● Exercise details: Reproduce exactly the lines of the material beneath, from the line that contains "Pramuka (303, 93)" to the line that contains "سعيد الزايدي (587, 1347)", both included, and no other lines.

[Opening Data supplied section]

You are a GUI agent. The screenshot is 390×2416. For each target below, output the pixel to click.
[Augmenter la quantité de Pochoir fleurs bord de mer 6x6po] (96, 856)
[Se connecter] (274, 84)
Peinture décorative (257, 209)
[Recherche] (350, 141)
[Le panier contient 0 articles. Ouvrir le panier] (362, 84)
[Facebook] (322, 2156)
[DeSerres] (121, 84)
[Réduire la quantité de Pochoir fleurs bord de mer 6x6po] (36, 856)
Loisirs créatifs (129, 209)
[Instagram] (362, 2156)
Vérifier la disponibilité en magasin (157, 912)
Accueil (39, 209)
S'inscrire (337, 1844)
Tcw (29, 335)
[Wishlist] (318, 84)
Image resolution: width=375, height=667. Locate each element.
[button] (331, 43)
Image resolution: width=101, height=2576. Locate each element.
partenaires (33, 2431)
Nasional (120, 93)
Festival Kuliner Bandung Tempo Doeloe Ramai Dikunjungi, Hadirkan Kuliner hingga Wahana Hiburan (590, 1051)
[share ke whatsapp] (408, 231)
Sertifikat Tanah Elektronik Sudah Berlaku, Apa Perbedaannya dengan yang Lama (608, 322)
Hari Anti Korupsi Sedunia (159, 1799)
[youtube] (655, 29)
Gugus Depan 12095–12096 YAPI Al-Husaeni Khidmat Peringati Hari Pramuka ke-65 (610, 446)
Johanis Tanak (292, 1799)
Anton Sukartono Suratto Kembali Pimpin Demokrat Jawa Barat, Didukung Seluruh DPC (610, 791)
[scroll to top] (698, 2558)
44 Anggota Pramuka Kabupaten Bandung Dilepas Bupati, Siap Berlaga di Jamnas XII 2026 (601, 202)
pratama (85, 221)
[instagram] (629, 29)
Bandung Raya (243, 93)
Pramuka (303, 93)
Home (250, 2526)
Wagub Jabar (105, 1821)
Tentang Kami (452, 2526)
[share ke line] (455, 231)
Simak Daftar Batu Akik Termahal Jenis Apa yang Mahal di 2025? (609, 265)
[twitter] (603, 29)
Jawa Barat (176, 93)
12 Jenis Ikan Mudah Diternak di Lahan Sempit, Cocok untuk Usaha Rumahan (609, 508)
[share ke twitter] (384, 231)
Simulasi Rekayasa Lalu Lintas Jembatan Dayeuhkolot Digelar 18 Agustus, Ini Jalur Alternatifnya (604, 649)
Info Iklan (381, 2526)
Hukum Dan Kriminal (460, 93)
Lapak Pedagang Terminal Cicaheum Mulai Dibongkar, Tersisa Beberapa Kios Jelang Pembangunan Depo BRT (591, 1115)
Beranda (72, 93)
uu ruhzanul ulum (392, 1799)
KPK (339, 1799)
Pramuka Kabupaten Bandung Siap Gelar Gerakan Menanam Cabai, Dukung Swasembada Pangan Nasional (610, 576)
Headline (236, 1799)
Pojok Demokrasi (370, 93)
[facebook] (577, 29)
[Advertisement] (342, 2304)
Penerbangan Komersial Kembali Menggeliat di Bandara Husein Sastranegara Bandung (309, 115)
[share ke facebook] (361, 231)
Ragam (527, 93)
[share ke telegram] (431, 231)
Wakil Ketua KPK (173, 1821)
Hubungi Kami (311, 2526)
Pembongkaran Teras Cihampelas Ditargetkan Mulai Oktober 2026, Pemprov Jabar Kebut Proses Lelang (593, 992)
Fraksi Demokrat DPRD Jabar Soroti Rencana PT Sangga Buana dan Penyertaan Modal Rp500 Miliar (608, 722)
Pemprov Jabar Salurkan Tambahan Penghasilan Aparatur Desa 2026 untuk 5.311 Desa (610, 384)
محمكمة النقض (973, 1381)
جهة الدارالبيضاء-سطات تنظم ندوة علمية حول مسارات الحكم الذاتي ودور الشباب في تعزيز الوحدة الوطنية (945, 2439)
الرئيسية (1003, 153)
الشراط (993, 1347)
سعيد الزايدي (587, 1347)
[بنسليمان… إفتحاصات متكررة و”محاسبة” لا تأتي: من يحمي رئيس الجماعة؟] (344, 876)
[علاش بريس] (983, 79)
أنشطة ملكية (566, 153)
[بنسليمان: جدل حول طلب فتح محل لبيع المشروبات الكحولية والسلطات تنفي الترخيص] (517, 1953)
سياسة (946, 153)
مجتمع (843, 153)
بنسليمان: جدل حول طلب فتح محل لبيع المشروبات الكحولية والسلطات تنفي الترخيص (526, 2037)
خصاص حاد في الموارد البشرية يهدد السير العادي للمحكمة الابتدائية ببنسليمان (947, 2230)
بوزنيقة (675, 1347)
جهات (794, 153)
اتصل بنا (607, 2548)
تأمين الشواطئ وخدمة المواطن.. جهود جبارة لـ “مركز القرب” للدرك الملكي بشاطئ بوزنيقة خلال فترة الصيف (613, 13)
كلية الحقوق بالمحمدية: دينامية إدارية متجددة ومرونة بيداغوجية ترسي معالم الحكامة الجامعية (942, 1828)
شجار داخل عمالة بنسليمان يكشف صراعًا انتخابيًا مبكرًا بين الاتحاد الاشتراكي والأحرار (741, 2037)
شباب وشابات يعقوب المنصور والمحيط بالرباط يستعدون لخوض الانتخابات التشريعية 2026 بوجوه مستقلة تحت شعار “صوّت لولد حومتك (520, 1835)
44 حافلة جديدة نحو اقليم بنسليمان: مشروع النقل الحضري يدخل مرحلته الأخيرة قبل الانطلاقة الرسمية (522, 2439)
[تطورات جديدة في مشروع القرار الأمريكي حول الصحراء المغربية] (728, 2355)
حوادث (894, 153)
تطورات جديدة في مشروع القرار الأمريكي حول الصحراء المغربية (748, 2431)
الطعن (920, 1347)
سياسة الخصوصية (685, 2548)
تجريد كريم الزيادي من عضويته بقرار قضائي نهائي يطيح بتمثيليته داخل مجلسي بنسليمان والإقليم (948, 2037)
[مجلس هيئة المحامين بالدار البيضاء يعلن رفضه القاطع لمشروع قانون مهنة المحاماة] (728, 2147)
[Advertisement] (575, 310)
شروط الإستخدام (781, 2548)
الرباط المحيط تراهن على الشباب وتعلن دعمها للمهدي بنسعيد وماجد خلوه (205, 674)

[Closing Data supplied section]

● Written answer:
Pramuka (303, 93)
Home (250, 2526)
Wagub Jabar (105, 1821)
Tentang Kami (452, 2526)
[share ke line] (455, 231)
Simak Daftar Batu Akik Termahal Jenis Apa yang Mahal di 2025? (609, 265)
[twitter] (603, 29)
Jawa Barat (176, 93)
12 Jenis Ikan Mudah Diternak di Lahan Sempit, Cocok untuk Usaha Rumahan (609, 508)
[share ke twitter] (384, 231)
Simulasi Rekayasa Lalu Lintas Jembatan Dayeuhkolot Digelar 18 Agustus, Ini Jalur Alternatifnya (604, 649)
Info Iklan (381, 2526)
Hukum Dan Kriminal (460, 93)
Lapak Pedagang Terminal Cicaheum Mulai Dibongkar, Tersisa Beberapa Kios Jelang Pembangunan Depo BRT (591, 1115)
Beranda (72, 93)
uu ruhzanul ulum (392, 1799)
KPK (339, 1799)
Pramuka Kabupaten Bandung Siap Gelar Gerakan Menanam Cabai, Dukung Swasembada Pangan Nasional (610, 576)
Headline (236, 1799)
Pojok Demokrasi (370, 93)
[facebook] (577, 29)
[Advertisement] (342, 2304)
Penerbangan Komersial Kembali Menggeliat di Bandara Husein Sastranegara Bandung (309, 115)
[share ke facebook] (361, 231)
Ragam (527, 93)
[share ke telegram] (431, 231)
Wakil Ketua KPK (173, 1821)
Hubungi Kami (311, 2526)
Pembongkaran Teras Cihampelas Ditargetkan Mulai Oktober 2026, Pemprov Jabar Kebut Proses Lelang (593, 992)
Fraksi Demokrat DPRD Jabar Soroti Rencana PT Sangga Buana dan Penyertaan Modal Rp500 Miliar (608, 722)
Pemprov Jabar Salurkan Tambahan Penghasilan Aparatur Desa 2026 untuk 5.311 Desa (610, 384)
محمكمة النقض (973, 1381)
جهة الدارالبيضاء-سطات تنظم ندوة علمية حول مسارات الحكم الذاتي ودور الشباب في تعزيز الوحدة الوطنية (945, 2439)
الرئيسية (1003, 153)
الشراط (993, 1347)
سعيد الزايدي (587, 1347)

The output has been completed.